Just six days away from a presidential poll that many hope will be Guinea's first free and fair vote since independence, the country celebrated another first.
Officials launched the country's first national day of reconciliation Monday in Conakry.
Interim President Sekouba Konate calls on Guineans to forgive each other. He says just as we should be able to remember the past, we should also sometimes be able to forget it in the interest of national unity. He says on this solemn occasion, he asks forgiveness from all Guineans on behalf of his predecessors and all authorities who have committed abuses and attacks. He says "I'm sorry, I'm sorry, I'm sorry."
It is a time of tenuous transition and great optimism for Guinea, as the country tries to turn the page on more than 50 years of dictatorial rule and two years of political crisis.

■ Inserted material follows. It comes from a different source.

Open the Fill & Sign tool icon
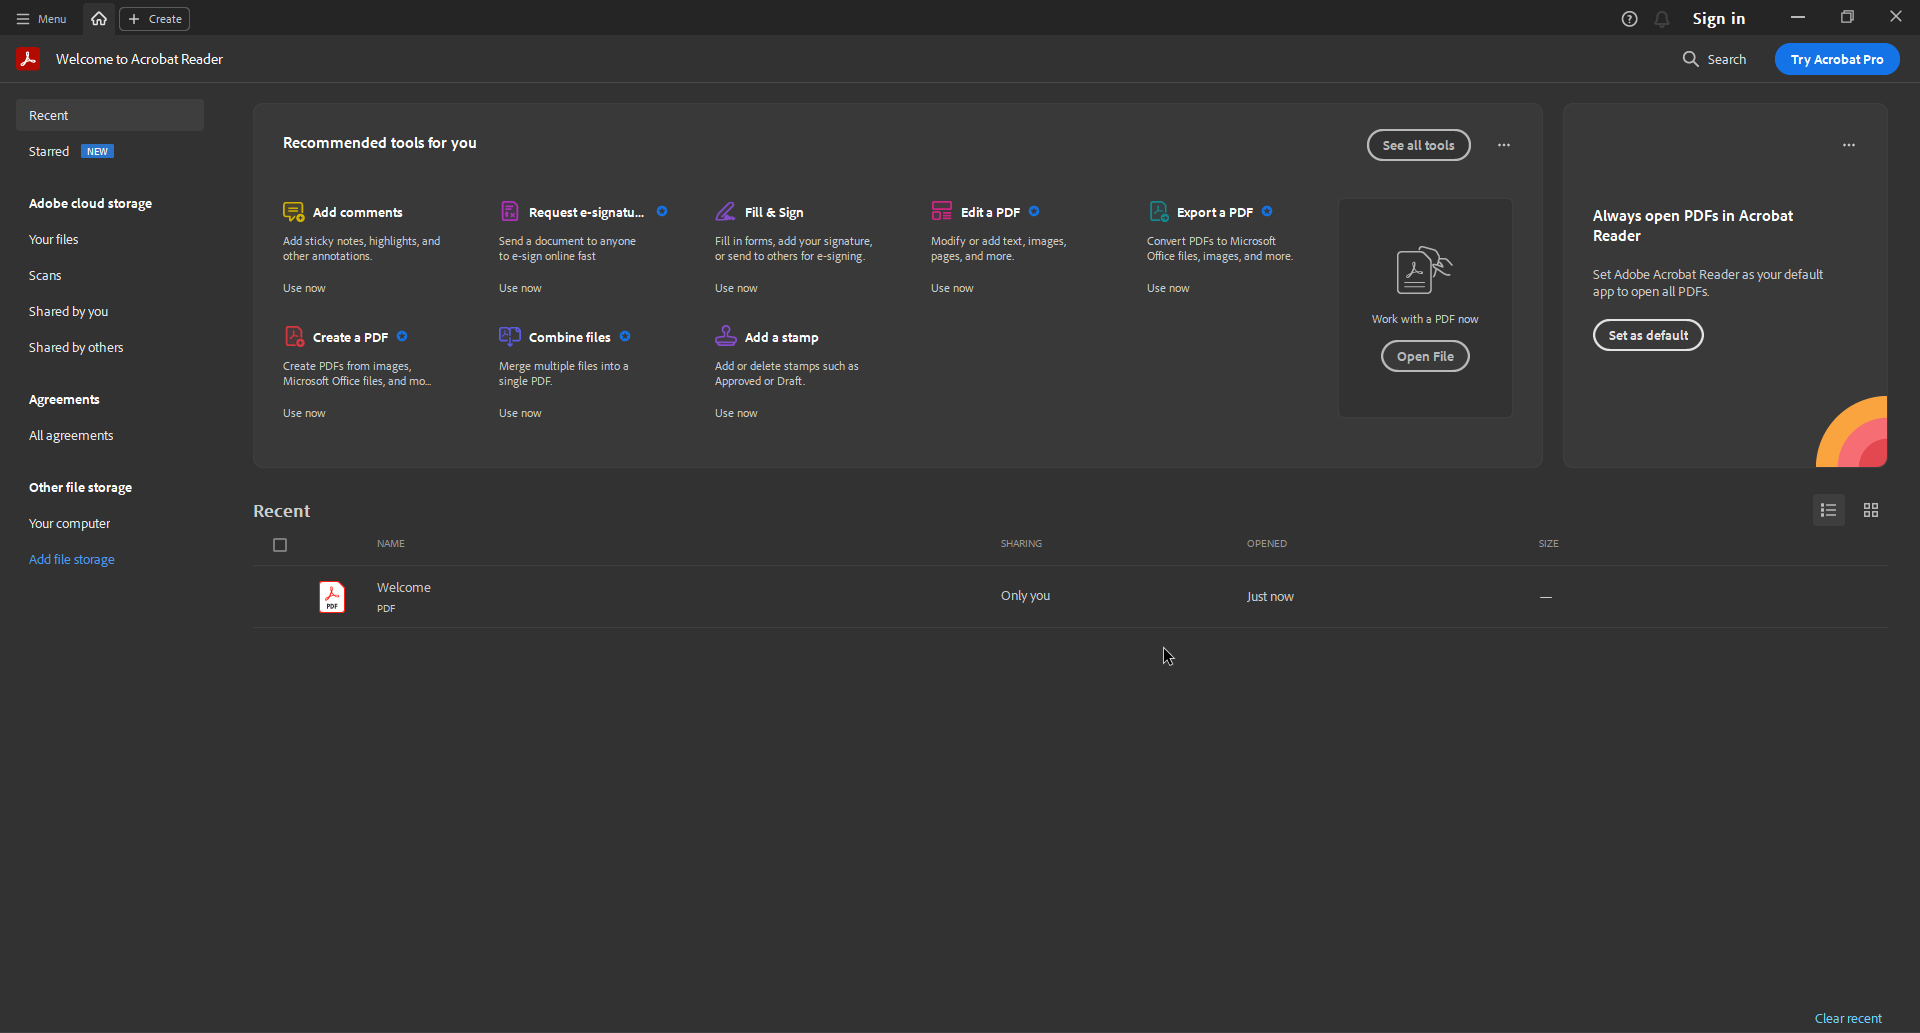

In September of last year, more than 150 people were killed and dozens of women raped during a military attack on an opposition protest in Conakry, sparking international investigations.
General Konate is head of the regionally-backed transitional government organizing the presidential election, intended to return the country to civilian government after a military junta seized power in December 2008.
Konate says on June 27 our country, which has already known many challenges in its history, will be confronted by another test. He says Guinea will elect its president for the first time without pressure and in total transparency. He says though certain people think Guinea will emerge divided from these elections, he is convinced that Guinea will emerge stronger and reunited as a country that has once again found its way after repeated tragedies and violence.
Konate also said Guinea should fight impunity and seek compensation and justice for victims.
Hadja Rabiatou Sera Diallo is president of the National Transition Council that organized Monday's event. She says the time has come for a reconciliation founded on truth and justice. She says we must recognize all the serious attacks on their lives and their liberty that Guineans have suffered. This truth and justice, she says, demands moral and material restitution for victims, but it also demands forgiveness.
Election preparations continue this week, as many of the 24 presidential candidates return to Conakry for the last leg of campaigning.
Though logistical challenges remain, such as ensuring polling stations have adequate staff and voting materials, observers from the Carter Center said Monday they are encouraged to see themes of national reconciliation and unity being reflected in, what they called, the largely positive tone of the electoral campaign.
Guineans go to the polls this Sunday.